▸ Record excerpts
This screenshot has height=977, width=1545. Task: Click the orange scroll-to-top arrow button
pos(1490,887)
...
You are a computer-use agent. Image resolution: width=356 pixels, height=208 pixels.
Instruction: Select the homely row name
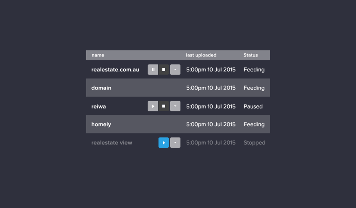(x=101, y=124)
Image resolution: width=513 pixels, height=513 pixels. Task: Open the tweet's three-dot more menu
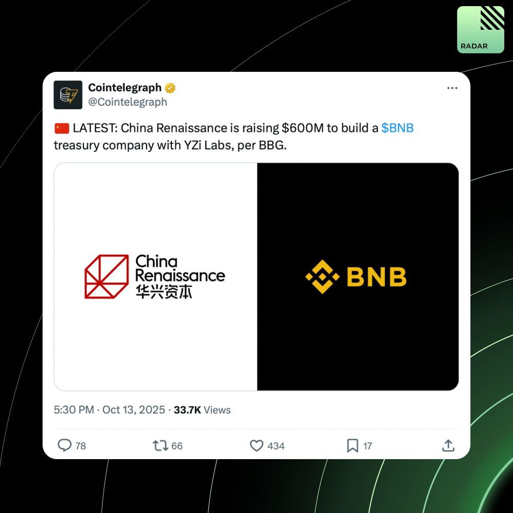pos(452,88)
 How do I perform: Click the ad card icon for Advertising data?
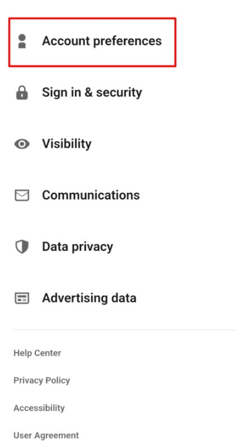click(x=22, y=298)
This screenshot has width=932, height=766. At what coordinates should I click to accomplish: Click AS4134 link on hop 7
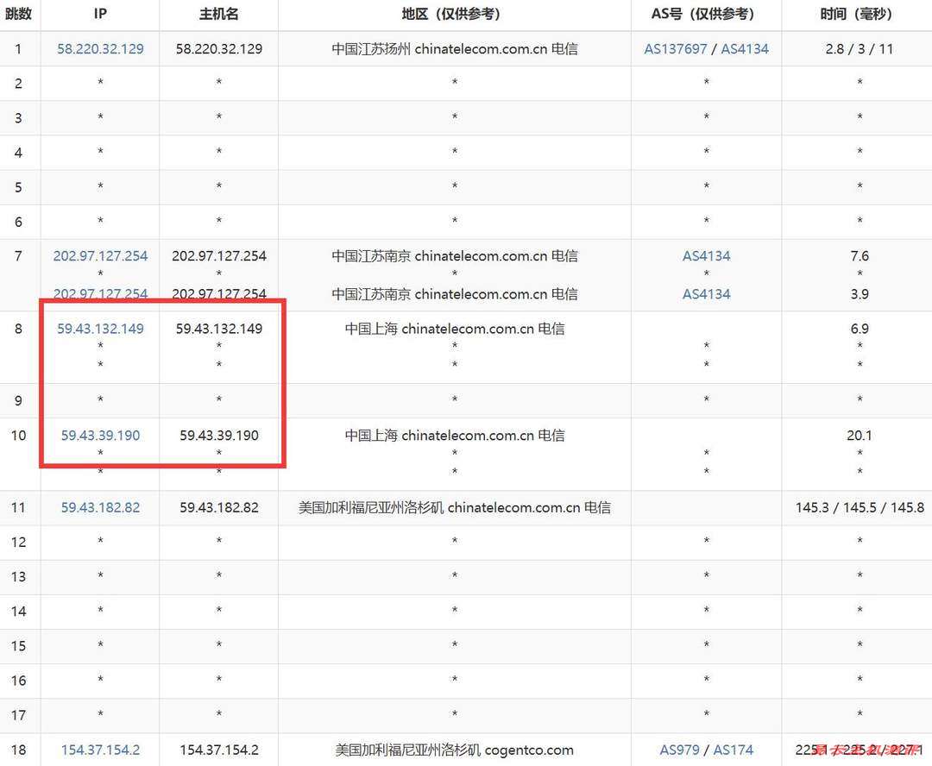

▸ What to produce
Could you reproduce word for word the data running from the line that contains "This screenshot has height=977, width=1545." through the line that contains "pos(1490,887)", with both of those lines included?

▸ Exercise output
This screenshot has height=977, width=1545. Task: Click the orange scroll-to-top arrow button
pos(1490,887)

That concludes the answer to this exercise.